- Work order 1
Using the text on the work of the RNBT, decide whether each statement agrees with it: (a) The Admiralty set up the RNBT in 1916. (b) Three members of the Grants Committee must consider each case. (c) Ratings and other ranks provide all of the RNBT's trustees. For each, answer yes or no and quote the words that decide it.
- Work order 2
Rewrite the paragraph starting "It all started in 1916" from the text on the work of the RNBT as a short bulleted list that keeps its main facts.
- Work order 3
List every group of people that the text on the work of the RNBT names as eligible to be considered for RNBT assistance.
━━━━━ Supplied text ━━━━━
The Work of RNBT

From your first day in the service you have been part of the RNBT Family – a short way of describing everyone who is eligible to be considered for assistance from the RNBT. As well as ratings and other ranks (both past and present), eligibility extends to wives, husbands, dependent children and, in some circumstances, unmarried partners and those who are separated and divorced.

The RNBT is the biggest of the benevolent funds for naval people and, in the RNBT Family, it has a very large group of people to serve, estimated at well over two million.

Some recent examples of the RNBT’s wide ranging assistance include: special equipment for the disabled daughter of a Chief Petty Officer; care of the 102 year old widow of a senior rating; a contribution to the costs of a major pilgrimage to the Falklands Islands by veterans of the 1982 conflict; funeral expenses for a former Leading Steward who was locally entered into the RN in Malta; a retraining course for an ex-Royal Marine; assistance to a young female rating with the expenses of a new baby; and financial support for the care of members of the RNBT Family in hospices in Portsmouth and Plymouth.

The RNBT not only exists for the benefit of ratings and other ranks, it is also run by them. They provide three quarters of the trustees, who control the RNBT, and almost all of the members of the Area Committees.

It all started in 1916 with the Grand Fleet Fund, when Admiral Jellicoe, of Battle of Jutland fame, decided that ratings and other ranks needed their own charity and they should be involved in running it. Then in 1922 the Admiralty set up the RNBT, which consolidated the Grand Fleet Fund and some smaller funds into a single organisation, maintaining the same principle of control by ratings and other ranks. In recognition of its origin the full name of the RNBT is ‘The Royal Naval Benevolent Trust, Grand Fleet and Kindred Funds’.

The main business of the RNBT has always been grants – financial assistance – to help people in difficulty. The circumstances in which grants can be given must normally involve ‘necessity or distress’ (in the words of the Royal Charter) and the possibilities are almost endless.

Help is given for food, clothing, rent, mortgage payments, house repairs, disability aids, household goods, training courses, medical matters, removals, funerals, respite holidays, all sorts of financial difficulties and much more. Grants can range from relatively small amounts up to thousands of pounds.

Applications are usually made with the help of a caseworker from RNBT, NPFS or SSAFA Forces Help. Each case must be considered by three members of the Grants Committee who decide whether a grant should be made and, if so, how much it should be.

All the members of the Grants Committee are ratings or other ranks – some serving some ex-serving - who volunteer for this role. Between them they have a great deal of experience of life, especially naval life and the problems experienced by naval people, so they are well placed to make the decisions.
━━━━━ Data section ━━━━━
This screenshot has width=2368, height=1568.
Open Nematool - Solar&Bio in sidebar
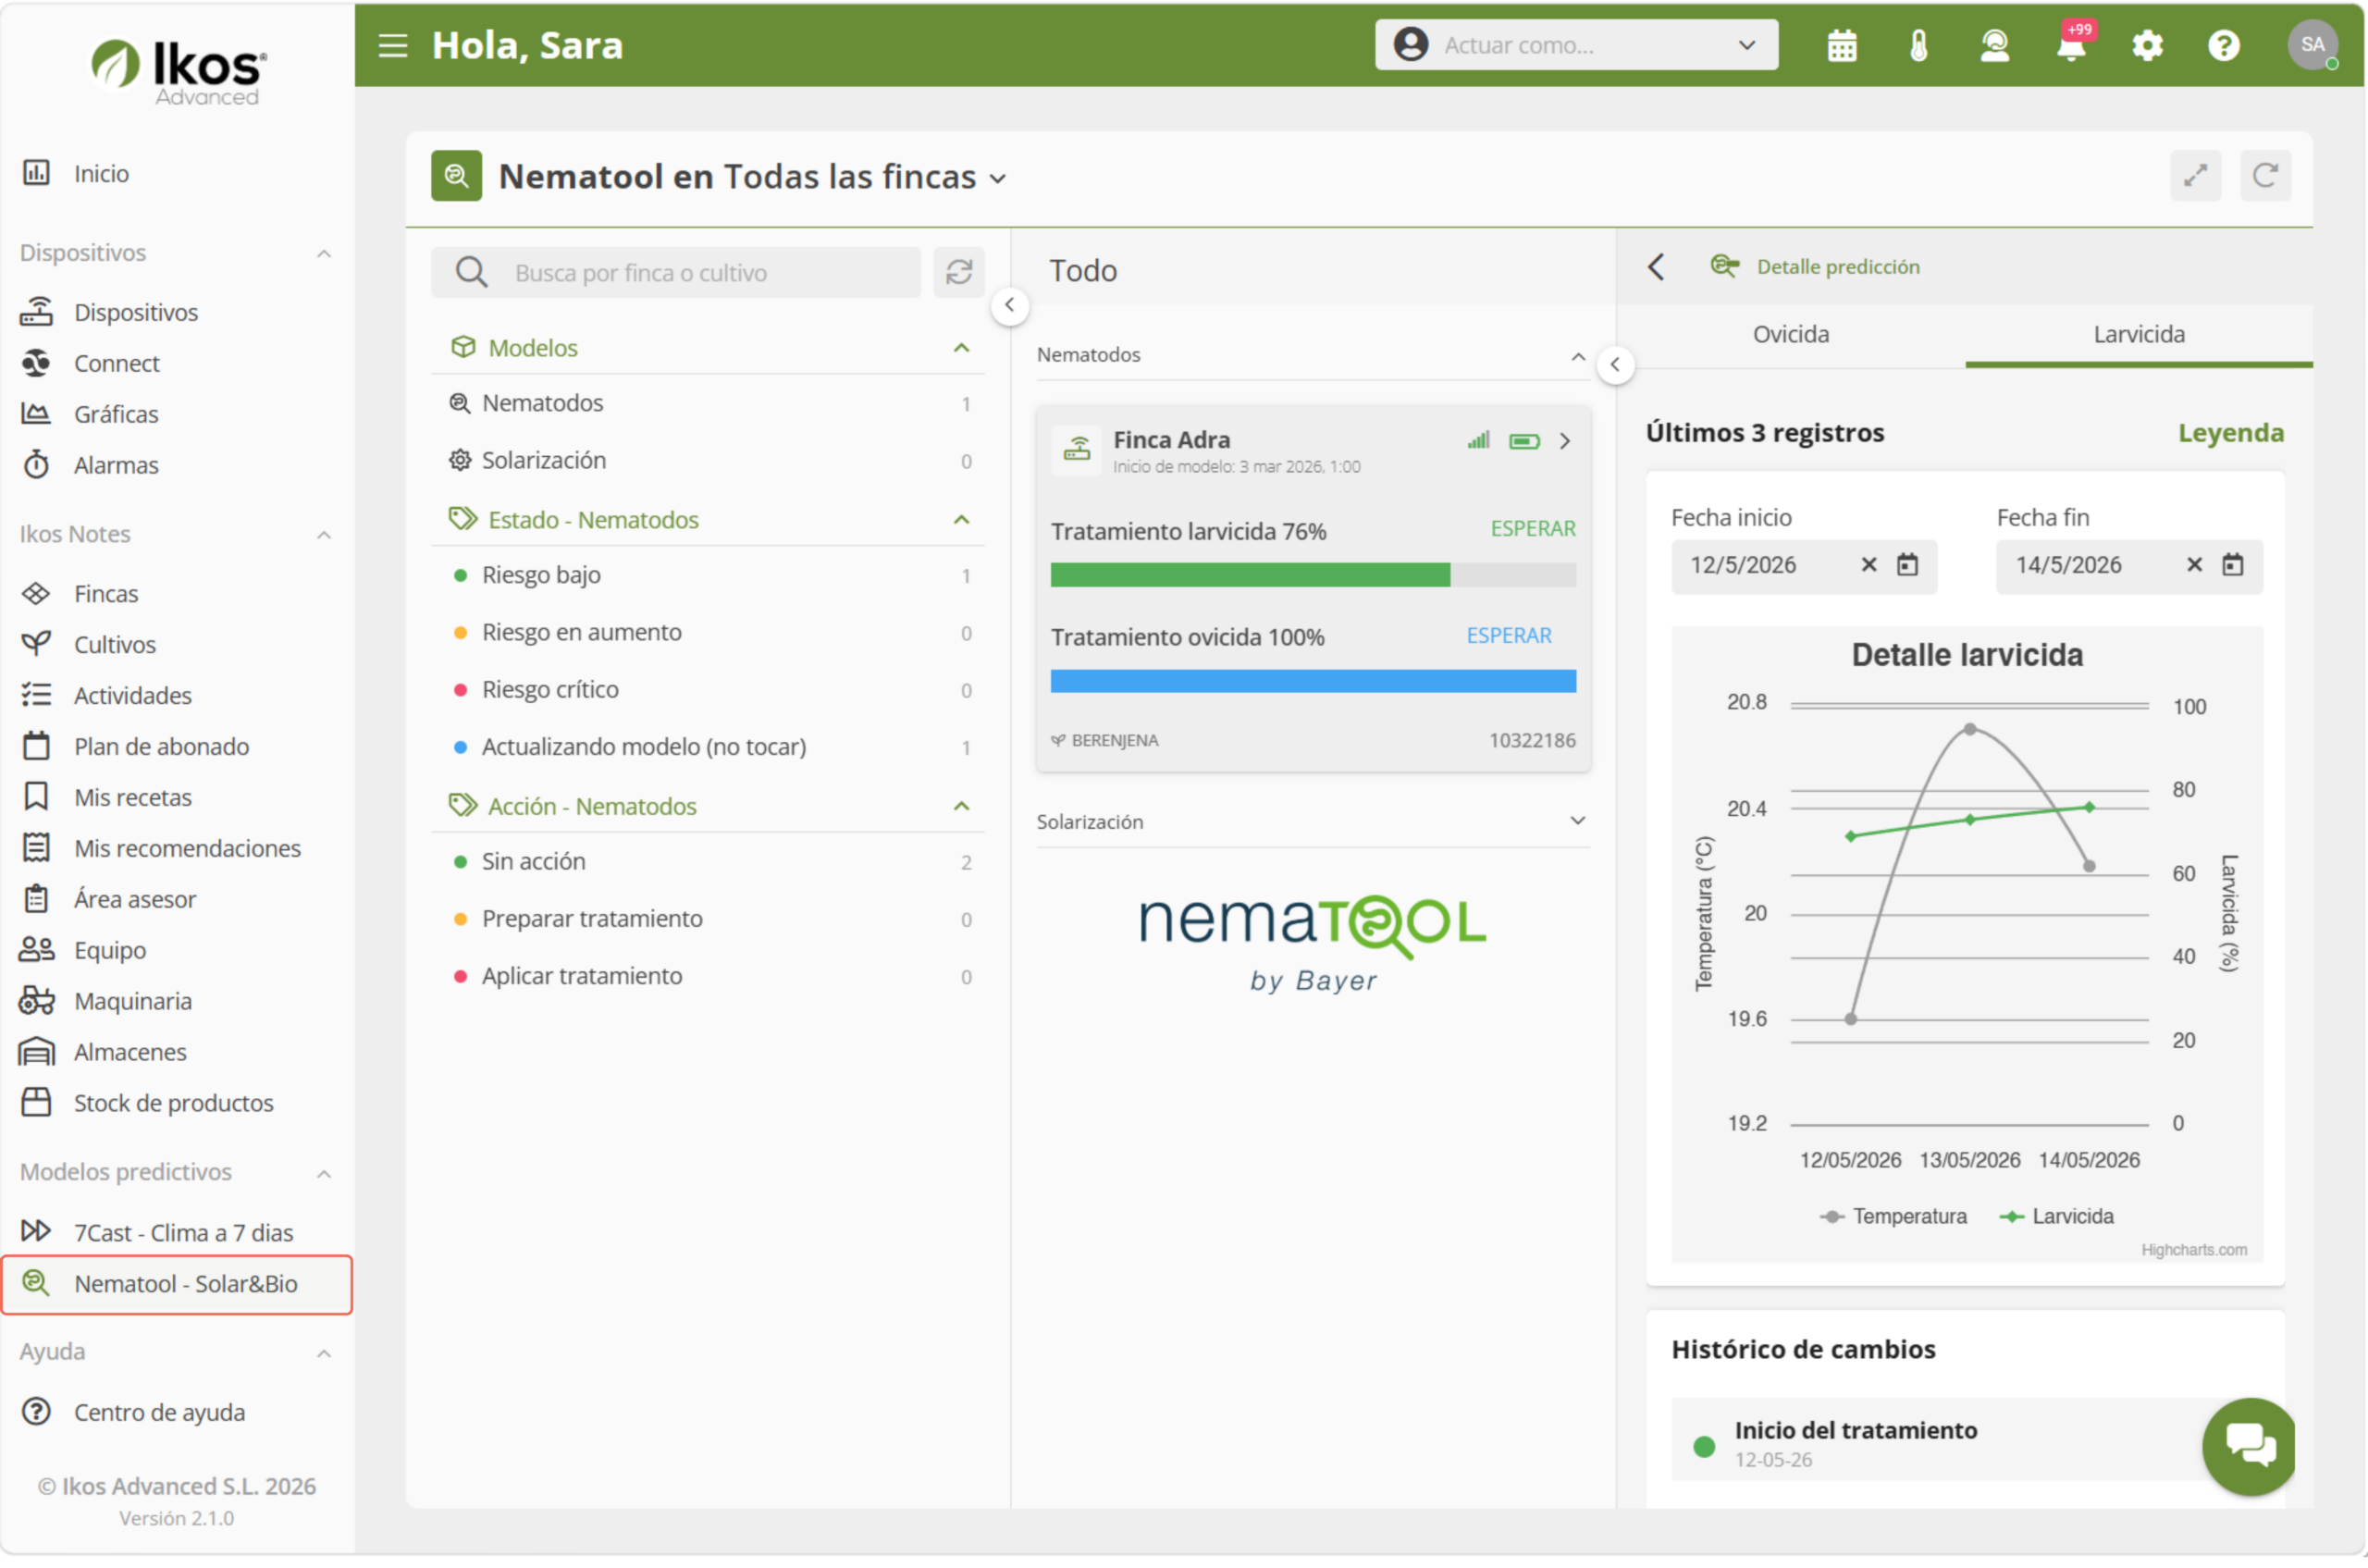click(177, 1284)
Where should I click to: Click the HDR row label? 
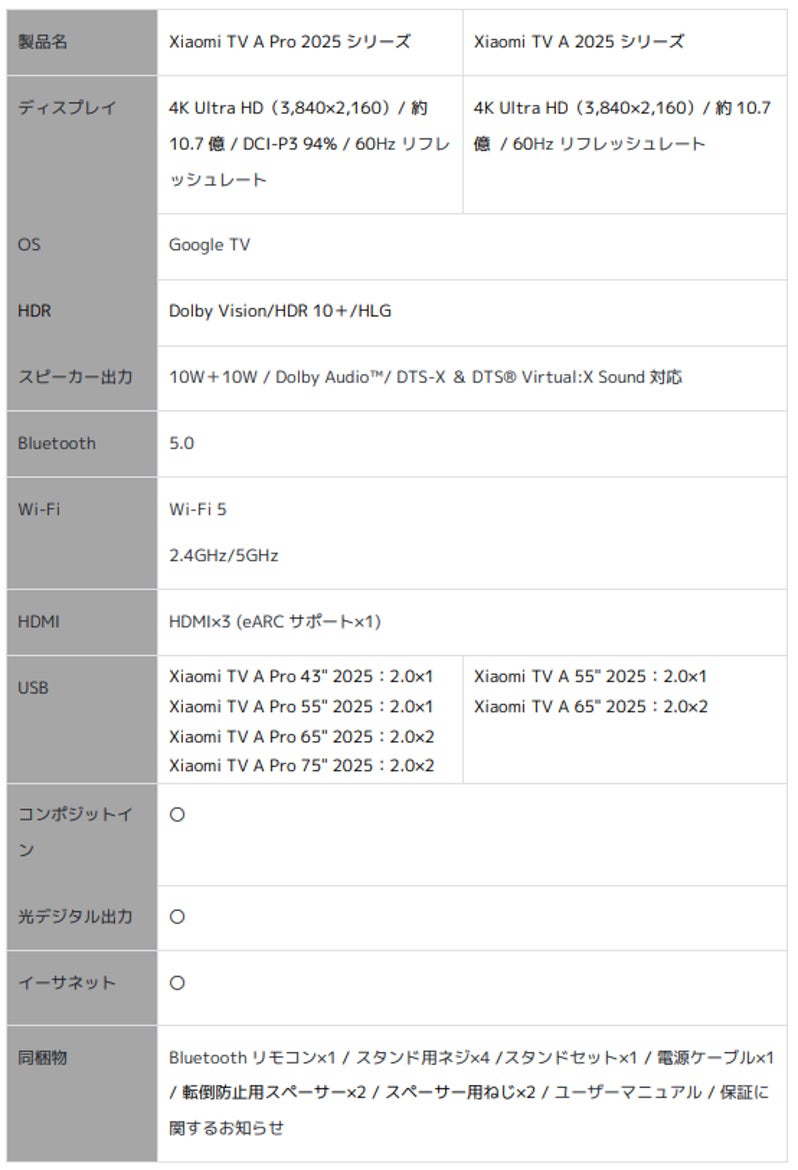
━━━━━
- Worked solution 1
(a) No: "Then in 1922 the Admiralty set up the RNBT"
(b) Yes: "Each case must be considered by three members of the Grants Committee"
(c) No: "They provide three quarters of the trustees"

- Worked solution 2
- 1916: Admiral Jellicoe, known for the Battle of Jutland, started the Grand Fleet Fund. He decided that ratings and other ranks needed their own charity and should help run it.
- 1922: The Admiralty set up the RNBT. It merged the Grand Fleet Fund and some smaller funds into one organisation and kept control by ratings and other ranks.
- The full name reflects this origin: "The Royal Naval Benevolent Trust, Grand Fleet and Kindred Funds."

- Worked solution 3
- Ratings and other ranks, both past and present
- Wives
- Husbands
- Dependent children
- Unmarried partners, in some circumstances
- Those who are separated and divorced, in some circumstances